Ludovic Tézier incarne avec intelligence et fière allure le personnage complexe d'Henri, obtus en apparence, mais perceptiblement en proie à l'incertitude et enfin au remords. Sa voix parfaitement projetée ne manque pas de charme, et sa technique accomplie lui permet de surmonter toutes les embûches d'un rôle si souvent mal servi (dans l'original italien). Tout au plus pourrait-on lui reprocher une dynamique limitée à l'alternance forte / mezzo forte, là où l'on attendrait davantage de nuances.

Tel n'est pas le cas de Marcello Alvarez qui, disons-le d'emblée, nous offre une prestation proche de l'idéal. Son Edgard tourmenté, viril et fragile à la fois, bénéficie d'une ligne de chant d'une rare élégance, capable des demi-teintes les plus subtiles, et dotée d'un aigu forte, plein, rond et jamais forcé dont on lui sait gré de ne pas abuser. Le timbre chatoyant, délicatement ambré est d'une beauté irrésistible. Nul sanglot déplacé dans la scène finale, d'une émotion contenue, qui arracherait des larmes aux pierres tombales ! Certes, le comédien est parfois un peu gauche, mais comment résister à tant de sincérité et d'humilité touchante au salut final ? 

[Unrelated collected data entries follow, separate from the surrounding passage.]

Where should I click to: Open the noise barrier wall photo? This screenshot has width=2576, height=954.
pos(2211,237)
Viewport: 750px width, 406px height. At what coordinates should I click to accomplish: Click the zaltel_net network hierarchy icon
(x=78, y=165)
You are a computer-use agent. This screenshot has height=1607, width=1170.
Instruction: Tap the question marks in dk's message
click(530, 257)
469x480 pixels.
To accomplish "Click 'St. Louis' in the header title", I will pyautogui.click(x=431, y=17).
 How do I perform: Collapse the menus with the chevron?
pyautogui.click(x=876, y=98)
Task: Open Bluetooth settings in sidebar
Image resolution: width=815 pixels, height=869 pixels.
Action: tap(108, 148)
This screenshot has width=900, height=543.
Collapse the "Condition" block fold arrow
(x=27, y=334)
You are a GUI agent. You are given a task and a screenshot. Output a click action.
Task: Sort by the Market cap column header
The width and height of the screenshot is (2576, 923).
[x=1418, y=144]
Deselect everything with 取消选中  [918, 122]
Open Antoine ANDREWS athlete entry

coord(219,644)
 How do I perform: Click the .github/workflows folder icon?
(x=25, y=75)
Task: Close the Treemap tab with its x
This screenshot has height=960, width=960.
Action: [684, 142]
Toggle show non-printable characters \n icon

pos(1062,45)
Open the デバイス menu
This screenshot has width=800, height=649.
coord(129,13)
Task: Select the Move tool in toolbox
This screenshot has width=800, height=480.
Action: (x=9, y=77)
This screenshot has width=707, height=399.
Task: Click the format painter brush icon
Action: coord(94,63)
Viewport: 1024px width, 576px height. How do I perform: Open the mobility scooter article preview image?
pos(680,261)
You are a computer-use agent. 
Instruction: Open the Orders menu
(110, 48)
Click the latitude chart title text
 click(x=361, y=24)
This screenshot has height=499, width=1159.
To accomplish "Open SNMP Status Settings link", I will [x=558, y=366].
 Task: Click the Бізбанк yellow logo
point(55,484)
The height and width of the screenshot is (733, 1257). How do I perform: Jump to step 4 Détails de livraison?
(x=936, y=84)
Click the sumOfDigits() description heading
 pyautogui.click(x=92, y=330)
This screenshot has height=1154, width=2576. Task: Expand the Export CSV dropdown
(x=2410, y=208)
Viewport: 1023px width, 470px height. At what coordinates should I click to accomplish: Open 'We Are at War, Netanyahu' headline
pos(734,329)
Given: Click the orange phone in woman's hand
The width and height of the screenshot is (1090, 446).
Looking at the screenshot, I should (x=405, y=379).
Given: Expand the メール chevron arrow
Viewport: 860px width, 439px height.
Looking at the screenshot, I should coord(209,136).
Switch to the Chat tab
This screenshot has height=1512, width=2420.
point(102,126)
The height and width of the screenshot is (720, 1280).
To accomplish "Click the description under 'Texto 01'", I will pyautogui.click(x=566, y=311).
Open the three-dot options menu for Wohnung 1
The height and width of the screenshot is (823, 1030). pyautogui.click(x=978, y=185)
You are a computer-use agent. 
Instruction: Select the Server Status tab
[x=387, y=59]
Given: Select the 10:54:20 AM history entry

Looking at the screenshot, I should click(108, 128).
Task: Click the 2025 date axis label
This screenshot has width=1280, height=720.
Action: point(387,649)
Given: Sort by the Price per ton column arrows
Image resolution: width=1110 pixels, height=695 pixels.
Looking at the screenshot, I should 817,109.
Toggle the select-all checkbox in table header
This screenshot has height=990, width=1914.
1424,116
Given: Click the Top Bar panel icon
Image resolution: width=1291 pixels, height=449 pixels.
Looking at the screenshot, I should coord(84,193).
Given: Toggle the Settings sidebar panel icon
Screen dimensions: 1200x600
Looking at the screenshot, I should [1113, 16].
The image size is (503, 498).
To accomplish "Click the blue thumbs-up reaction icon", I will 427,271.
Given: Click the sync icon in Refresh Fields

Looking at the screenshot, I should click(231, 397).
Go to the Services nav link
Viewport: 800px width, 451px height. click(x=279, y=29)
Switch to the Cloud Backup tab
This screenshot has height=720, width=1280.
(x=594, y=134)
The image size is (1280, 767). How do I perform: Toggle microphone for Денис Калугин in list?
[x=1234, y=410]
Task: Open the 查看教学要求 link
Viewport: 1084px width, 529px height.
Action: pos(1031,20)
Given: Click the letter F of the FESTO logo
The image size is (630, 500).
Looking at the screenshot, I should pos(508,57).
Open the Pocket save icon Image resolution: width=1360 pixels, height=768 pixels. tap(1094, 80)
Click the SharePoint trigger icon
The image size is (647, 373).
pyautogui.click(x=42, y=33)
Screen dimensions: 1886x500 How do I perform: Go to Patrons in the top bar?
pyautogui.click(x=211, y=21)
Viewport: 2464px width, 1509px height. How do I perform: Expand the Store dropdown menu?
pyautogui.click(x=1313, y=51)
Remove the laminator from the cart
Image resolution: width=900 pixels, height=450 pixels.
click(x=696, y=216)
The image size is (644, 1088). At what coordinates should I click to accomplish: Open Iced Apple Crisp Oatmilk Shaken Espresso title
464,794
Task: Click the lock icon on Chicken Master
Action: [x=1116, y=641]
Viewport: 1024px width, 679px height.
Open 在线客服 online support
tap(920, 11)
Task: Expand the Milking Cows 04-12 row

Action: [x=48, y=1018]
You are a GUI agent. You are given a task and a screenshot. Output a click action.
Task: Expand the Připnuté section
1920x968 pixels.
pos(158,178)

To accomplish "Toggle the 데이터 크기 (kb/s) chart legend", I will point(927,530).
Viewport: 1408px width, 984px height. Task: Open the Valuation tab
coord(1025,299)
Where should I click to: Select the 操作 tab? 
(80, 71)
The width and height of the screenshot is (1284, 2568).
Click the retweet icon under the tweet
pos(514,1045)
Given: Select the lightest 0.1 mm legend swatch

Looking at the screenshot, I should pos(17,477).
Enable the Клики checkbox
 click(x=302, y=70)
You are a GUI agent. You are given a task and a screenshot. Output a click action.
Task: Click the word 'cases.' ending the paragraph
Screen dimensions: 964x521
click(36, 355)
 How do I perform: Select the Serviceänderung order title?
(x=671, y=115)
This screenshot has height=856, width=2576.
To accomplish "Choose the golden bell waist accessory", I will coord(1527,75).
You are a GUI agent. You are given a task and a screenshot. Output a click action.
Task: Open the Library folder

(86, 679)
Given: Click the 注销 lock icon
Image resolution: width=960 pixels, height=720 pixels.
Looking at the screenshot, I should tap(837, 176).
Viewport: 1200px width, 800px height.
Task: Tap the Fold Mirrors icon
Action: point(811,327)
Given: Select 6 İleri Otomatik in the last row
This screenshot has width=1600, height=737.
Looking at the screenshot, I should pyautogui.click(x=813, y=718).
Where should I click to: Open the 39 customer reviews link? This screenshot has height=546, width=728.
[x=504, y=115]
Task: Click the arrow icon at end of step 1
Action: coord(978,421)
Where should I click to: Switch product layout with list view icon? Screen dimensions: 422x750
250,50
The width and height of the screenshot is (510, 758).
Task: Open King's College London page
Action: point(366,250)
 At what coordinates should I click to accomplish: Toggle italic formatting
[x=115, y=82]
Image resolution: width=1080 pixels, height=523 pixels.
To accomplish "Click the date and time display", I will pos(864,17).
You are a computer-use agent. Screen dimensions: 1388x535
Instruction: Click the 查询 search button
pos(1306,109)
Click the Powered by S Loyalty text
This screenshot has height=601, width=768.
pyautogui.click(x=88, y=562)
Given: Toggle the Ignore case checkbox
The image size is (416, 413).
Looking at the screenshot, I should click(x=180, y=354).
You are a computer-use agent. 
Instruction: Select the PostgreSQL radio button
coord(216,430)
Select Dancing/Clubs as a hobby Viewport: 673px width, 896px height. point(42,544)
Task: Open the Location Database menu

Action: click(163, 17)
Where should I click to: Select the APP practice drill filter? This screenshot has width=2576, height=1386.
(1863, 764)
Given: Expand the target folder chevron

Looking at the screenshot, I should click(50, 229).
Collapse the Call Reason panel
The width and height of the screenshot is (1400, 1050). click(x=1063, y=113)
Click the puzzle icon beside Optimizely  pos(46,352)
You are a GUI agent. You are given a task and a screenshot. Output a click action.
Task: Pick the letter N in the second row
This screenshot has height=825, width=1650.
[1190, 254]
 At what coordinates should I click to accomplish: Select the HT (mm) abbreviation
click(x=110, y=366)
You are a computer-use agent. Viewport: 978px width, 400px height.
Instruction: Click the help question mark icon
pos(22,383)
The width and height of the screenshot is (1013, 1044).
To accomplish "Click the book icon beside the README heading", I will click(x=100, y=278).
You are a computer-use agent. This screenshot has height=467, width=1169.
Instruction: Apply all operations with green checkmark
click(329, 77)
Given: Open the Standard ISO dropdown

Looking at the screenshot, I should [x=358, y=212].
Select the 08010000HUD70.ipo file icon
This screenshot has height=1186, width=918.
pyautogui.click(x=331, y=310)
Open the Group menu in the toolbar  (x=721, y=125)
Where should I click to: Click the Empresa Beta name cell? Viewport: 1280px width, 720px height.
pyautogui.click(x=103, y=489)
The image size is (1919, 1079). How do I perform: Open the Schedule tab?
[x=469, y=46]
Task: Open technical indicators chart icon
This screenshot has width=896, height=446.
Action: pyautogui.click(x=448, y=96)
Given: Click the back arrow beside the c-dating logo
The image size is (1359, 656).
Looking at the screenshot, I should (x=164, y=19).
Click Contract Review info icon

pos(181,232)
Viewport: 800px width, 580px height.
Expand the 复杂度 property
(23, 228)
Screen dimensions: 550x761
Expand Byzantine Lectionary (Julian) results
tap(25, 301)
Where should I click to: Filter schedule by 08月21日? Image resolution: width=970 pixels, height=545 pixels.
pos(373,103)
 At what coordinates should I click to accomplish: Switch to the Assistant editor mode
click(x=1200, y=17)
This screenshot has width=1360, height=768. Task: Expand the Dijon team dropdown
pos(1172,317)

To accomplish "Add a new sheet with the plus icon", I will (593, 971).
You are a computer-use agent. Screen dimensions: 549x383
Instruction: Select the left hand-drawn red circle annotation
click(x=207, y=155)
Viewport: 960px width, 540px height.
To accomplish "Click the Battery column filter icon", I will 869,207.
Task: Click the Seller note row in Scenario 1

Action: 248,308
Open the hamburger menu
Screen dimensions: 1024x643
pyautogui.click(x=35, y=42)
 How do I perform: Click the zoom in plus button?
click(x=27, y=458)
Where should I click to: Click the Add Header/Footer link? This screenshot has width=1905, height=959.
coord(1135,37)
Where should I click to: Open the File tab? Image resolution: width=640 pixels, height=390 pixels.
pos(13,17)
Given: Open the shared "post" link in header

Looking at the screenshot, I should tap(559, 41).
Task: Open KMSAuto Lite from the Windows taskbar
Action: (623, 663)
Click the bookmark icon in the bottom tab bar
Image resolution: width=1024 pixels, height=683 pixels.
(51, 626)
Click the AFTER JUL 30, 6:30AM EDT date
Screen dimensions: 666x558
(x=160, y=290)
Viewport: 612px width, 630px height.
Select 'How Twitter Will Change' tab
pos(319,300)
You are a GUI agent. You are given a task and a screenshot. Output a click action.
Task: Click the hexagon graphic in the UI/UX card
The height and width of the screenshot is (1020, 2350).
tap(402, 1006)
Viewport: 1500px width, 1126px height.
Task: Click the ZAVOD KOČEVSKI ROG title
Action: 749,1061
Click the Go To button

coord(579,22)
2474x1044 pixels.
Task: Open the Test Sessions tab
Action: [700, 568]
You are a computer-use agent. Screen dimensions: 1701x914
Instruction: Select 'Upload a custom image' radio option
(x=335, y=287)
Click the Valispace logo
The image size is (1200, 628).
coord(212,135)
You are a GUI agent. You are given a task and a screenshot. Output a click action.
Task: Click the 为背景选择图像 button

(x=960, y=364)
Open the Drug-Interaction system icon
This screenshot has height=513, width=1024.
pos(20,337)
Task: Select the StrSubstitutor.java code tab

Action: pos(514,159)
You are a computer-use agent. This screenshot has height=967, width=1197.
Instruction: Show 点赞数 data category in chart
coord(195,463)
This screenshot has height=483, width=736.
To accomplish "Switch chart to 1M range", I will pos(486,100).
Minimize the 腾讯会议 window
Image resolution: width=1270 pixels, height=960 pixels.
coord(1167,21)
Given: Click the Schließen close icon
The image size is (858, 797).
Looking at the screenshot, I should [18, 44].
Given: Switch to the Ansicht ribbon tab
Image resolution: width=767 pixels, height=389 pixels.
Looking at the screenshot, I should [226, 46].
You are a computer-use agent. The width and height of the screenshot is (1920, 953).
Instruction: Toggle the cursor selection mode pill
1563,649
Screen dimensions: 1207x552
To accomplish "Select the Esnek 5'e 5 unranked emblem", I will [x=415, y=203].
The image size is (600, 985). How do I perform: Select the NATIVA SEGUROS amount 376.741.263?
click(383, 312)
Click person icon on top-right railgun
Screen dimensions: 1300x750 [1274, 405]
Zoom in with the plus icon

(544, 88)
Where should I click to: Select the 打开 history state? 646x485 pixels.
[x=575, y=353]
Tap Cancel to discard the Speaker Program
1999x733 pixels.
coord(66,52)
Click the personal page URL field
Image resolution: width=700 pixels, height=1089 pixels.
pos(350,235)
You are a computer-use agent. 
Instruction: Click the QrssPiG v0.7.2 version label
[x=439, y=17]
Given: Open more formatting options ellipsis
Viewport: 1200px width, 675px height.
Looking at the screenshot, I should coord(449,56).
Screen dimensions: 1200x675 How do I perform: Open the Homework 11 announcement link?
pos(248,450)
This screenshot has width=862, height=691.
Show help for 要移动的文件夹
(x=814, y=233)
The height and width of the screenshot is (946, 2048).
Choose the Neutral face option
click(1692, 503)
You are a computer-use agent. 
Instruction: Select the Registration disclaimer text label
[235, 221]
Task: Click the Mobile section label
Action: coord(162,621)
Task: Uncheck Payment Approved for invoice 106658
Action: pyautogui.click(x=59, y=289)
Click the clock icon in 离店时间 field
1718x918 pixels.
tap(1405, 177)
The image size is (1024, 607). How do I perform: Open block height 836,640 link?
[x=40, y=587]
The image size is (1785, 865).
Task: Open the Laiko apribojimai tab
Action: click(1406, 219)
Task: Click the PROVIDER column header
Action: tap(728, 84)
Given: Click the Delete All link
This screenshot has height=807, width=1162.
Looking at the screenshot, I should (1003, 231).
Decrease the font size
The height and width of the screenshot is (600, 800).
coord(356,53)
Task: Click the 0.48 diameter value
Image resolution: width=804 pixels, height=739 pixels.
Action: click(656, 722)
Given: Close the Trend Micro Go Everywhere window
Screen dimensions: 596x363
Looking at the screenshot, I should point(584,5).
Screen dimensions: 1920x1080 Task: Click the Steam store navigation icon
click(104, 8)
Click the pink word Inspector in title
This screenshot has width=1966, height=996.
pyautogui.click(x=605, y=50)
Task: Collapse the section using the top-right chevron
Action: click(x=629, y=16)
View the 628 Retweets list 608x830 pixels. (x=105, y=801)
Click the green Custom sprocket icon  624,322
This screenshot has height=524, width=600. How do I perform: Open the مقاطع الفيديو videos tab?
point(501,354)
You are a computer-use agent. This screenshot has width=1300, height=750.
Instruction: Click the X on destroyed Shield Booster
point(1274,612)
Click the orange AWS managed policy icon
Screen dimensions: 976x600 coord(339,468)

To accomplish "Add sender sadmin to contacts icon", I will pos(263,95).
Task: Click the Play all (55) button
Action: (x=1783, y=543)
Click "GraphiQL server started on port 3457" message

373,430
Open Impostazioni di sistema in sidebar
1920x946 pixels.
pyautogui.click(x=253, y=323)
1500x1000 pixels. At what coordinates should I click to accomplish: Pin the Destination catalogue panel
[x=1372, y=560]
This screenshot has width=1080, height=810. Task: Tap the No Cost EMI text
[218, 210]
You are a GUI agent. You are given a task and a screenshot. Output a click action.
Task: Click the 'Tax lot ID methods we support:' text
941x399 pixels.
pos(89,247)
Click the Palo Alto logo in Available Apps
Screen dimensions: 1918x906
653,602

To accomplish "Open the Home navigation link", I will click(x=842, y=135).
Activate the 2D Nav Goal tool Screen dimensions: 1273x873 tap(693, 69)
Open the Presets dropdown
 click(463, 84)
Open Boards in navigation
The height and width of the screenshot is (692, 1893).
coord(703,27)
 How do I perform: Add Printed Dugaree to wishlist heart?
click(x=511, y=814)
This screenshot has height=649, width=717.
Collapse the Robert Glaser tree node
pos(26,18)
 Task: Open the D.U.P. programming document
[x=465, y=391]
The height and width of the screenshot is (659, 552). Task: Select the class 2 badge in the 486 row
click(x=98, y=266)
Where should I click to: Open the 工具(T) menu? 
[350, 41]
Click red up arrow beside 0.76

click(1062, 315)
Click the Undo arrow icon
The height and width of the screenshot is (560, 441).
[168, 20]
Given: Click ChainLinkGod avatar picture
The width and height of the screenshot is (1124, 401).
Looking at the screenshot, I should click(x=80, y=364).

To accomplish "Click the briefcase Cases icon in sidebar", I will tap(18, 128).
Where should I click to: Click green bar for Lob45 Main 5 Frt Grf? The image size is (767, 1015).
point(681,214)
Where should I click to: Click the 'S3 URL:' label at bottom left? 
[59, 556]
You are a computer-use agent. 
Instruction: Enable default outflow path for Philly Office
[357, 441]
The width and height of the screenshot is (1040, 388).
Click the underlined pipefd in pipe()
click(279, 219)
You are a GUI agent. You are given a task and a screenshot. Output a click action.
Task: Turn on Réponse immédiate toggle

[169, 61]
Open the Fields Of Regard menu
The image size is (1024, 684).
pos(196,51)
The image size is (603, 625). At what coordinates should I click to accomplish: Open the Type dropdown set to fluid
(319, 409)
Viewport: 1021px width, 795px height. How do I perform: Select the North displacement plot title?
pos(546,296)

Remplaçant Nathalie Dessay, Patrizia Ciofi a encore mûri son personnage depuis les représentations lyonnaises. Sa composition, d'une justesse remarquable, sans effets superfétatoires, culmine dans une scène de la folie hallucinante. La voix, d'une homogénéité sans faille jusque dans l'aigu - jamais strident- se rit des difficulté les plus périlleuses de la partition. Son français, en outre, est d'une intelligibilité quasi parfaite. Après sa touchante Aspasie (dans Mitridate, avec Rousset), au Châtelet déjà, sa Nanetta et sa Sophie à Bastille, cette Lucie témoigne de l'irrésistible ascension d'une artiste dont on n'a pas fini de parler. On l'aura compris, l'accueil triomphal que le public réserve à ce spectacle est amplement mérité.